Another intriguing customer, revealed Dise, was interested in a Black Hawk to intimidate local drug-dealers from visiting a high-end island resort. "I've had people down in Latin America that own islands they have a resort on, and they have a lot of drug traffic around their island, meaning that they have boats going by it. They want a Black Hawk, not only for prevention of that, but as a way to instil fear in people to not come by their island. They put on some kind of standard tactical manoeuvres around the island just to make sure you don't have people stopping on the island. That's a good way to deter any of those kinds of activities because the Black Hawk is a very intimidating piece of equipment.”
Meanwhile in the US, a lot of interest from potential customers has been for firefighting - a growing need given a swathe of recent giant forest fires that have taken place.
Despite being fairly new on the commercial market, the Black Hawk is already attracting attention around the globe, says Dise who has been handling about 400 inquiries: "I’ve been marketing aeroplanes my whole life, I've never seen anything that has drawn so much attention."
He has already secured an order for 20 Black Hawks from an unnamed country that was pondering upgrading its UH-1 fleet, until it saw what Astria could do.
Dise notes that it has taken couple of years for the Black Hawk to build awareness for commercial operators: "I talked to the guys at Bell Helicopter because we're sending a lot of information out and we weren't getting a lot of orders, per se.
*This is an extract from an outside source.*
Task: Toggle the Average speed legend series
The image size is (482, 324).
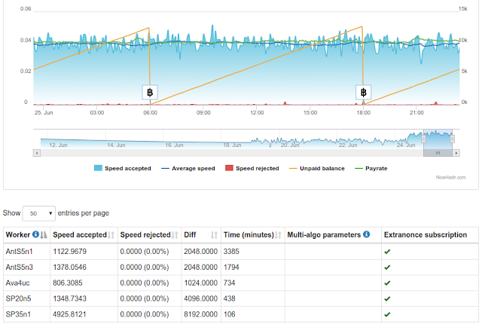Action: [188, 168]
What they said is when the UH-1 came out, out of the Vietnam War days, it took about 24 months for it to mature in the market because people have to understand what it is, how to use it, how to maintain it, where can I get the parts, how to get people to fly it and stuff like that."
Leasing of medium/high end UAV systems is a new niche sector. (UMS Skeldar)
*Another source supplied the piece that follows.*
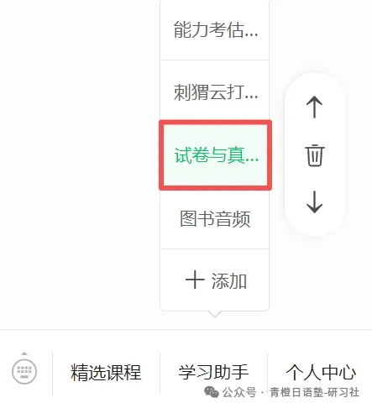
Task: Delete submenu item with trash icon
Action: coord(314,155)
As well as Black Hawks, JetLease is pioneering the lease of UAVs, with UMS Skeldar's V-200 rotary-wing drone. Though this is a brand-new market, initial signs show that interest is picking up in the V-200, a VTOL UAV that can deploy from ships as well as land, and with a five-hour endurance.
Says Dise: I've got two other people handling that area of the company and I get blindsided with inquiries, which is kind of interesting. We're not talking about the little dinky things that you buy at the store. The problem is they're expensive, so not everybody can just plop down three million bucks so we developed a three-year lease programme that people can invest in to have access to our systems."
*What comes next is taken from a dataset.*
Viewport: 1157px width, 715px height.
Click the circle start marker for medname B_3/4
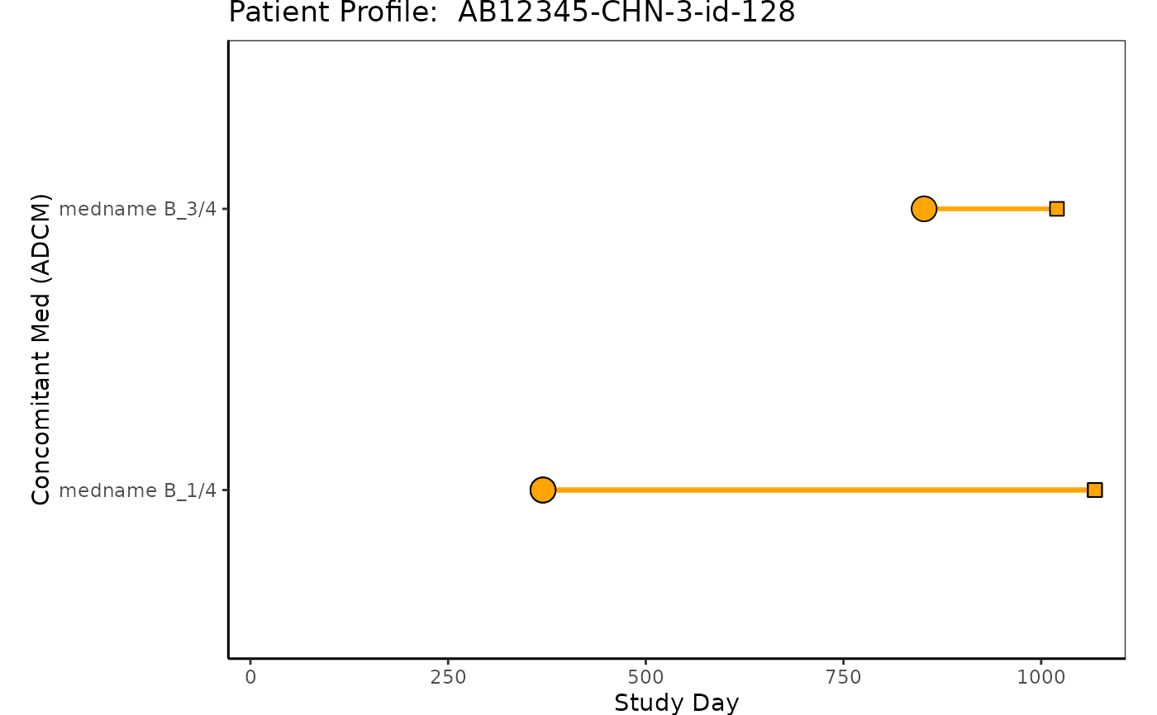click(923, 209)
Dise reports that UAV leasing interest for the V-200 is coming from 'all three' civil, government and military customers – including surveillance of tribal land for a US Native American tribe and sugar companies interested in keeping tabs on their plantations.
It has taken time for awareness of civil Black Hawks to build in the market, says Dise. (JetLease)
With other companies now offering Black Hawk conversions for the commercial this market is set to be increasingly crowded in the coming years. However, Russell Dise believes that Jet Lease will maintain its edge, noting that these new competitors lack Jet Lease's 35-years of experience in professional marketing aircraft, and that "these companies don't have the depth of support that Arista has and they don't have a finance arm where you can actually buy it from Arista and lease it to the customer or I can just do the financing on it."
Says Dise: "I like to maintain contact with my customers, then I know what they need so I can either upgrade them or downgrade them or sell them something or lease them something. It's a better customer service, I think.”
Despite the Black Hawk being a 44-year old design, there is still plenty of life ahead of it, says Dise: "When you fly in it you realise this aeroplane probably has another minimum 40-50 years left in the market. Even a 1985 aeroplane. Because they're built like tanks."